Whew! Glad to be done
with this novel which is a 250 page descent into the hellish thought process of
the Old South. Walking in the narrator’s shoes is tough going as he
relentlessly and increasingly reveals himself as an insufferable, racist
misogynist unable to reconcile himself to modernity.
The novel is a good
lesson in remembering not to conflate the author, Walker Percy, with the voice
of the narrator. Just as Orson Welles was not Citizen Kane nor was Norman Lear,
Archie Bunker.
Of course, Donald Trump
seems always to be lurking in one’s mind these days. Is there anyone, real or
imagined, analogous to our head of state (I cannot bring myself to write,
President T…..) in terms of poverty of intellect, arrogance, vulgarity,
soullessness, deceit and malice?
In the aforementioned
Walker Percy book, Lancelot, the
protagonist speaks while confined to either a prison or psychiatric hospital.

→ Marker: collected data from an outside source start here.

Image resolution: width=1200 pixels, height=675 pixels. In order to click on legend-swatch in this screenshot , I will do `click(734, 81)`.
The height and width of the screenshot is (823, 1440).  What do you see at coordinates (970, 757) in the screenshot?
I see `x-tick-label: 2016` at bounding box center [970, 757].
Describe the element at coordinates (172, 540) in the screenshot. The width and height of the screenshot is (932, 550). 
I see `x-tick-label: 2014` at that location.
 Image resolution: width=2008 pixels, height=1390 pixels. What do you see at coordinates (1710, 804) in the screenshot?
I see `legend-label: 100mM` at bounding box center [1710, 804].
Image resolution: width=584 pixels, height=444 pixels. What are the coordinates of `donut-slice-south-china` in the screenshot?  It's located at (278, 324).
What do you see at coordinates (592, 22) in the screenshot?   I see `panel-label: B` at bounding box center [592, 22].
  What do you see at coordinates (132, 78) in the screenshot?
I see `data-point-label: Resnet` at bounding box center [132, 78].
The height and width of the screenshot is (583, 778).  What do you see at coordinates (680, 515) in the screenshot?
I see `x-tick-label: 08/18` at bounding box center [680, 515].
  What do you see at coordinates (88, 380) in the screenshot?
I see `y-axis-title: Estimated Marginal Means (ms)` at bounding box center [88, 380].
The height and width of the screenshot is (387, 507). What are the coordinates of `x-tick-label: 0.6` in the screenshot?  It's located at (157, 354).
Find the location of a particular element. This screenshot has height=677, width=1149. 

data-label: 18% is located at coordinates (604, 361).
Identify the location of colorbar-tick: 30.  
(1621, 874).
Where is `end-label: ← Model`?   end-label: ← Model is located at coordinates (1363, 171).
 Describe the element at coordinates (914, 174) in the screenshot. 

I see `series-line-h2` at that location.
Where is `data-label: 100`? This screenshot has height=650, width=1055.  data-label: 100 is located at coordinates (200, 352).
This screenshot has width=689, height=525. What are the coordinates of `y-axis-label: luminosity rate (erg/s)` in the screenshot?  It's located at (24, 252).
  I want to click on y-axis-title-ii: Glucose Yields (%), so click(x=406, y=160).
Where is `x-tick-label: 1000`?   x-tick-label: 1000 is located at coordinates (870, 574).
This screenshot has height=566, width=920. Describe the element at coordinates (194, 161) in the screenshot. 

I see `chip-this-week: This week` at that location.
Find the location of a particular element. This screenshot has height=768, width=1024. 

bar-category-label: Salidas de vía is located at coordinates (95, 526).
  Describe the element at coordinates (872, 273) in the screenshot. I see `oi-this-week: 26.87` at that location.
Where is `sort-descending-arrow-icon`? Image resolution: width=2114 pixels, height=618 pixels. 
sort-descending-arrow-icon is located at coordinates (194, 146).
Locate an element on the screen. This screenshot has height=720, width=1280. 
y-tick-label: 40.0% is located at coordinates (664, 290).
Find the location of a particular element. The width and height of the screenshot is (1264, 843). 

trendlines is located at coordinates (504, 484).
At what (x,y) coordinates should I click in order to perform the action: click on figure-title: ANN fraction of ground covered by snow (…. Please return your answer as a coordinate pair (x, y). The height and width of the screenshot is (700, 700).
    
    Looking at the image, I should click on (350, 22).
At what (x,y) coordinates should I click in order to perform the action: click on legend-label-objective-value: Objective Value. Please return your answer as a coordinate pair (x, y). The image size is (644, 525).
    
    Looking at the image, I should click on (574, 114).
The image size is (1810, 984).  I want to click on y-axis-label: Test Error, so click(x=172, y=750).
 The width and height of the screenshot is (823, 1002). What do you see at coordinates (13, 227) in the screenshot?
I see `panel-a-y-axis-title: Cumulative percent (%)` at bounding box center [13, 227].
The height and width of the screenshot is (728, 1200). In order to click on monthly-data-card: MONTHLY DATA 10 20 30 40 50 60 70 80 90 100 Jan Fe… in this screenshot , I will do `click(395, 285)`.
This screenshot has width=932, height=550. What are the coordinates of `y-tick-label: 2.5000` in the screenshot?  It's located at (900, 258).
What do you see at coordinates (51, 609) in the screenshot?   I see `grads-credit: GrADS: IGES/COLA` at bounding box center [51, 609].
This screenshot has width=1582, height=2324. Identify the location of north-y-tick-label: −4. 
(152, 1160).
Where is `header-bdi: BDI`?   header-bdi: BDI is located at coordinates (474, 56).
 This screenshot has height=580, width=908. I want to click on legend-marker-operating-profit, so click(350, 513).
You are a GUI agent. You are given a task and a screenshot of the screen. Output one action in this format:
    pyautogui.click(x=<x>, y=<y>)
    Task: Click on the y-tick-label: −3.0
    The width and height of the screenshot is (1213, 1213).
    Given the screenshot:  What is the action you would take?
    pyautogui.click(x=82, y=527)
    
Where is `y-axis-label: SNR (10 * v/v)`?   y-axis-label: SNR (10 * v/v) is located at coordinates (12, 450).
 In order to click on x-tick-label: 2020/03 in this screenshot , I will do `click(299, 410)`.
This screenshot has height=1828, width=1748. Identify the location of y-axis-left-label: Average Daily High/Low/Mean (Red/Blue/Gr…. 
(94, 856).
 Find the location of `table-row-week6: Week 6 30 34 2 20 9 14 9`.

The only question in my mind is whether our Donald will be removed in handcuffs
or a straitjacket. This is a Reductio ad Absurdum presidency. What seems so
obviously wrong-headed on its face apparently is not to a big chunk of America.
Can it be we are living
inside some comedic sit-com? Archie is president without a laugh-track. No
Edith or Meathead to set him right. What we thought was dead forty-five years
ago must have been buried alive.
As old beliefs die they
become an art form. We can joke about them…or so we thought. Old World
superstitions. The British Raj. Sailing off the edge of the flat world.
Victorian manners. Child labor…. no strike that, it’s on the GOP agenda.
It turns out that, All in the Family’s, Archie Bunker, was
seen by half of America as an identifiable model. They didn’t get the joke and
now the joke is on us. Norman’s Lear’s miscreant clown roams the heartland.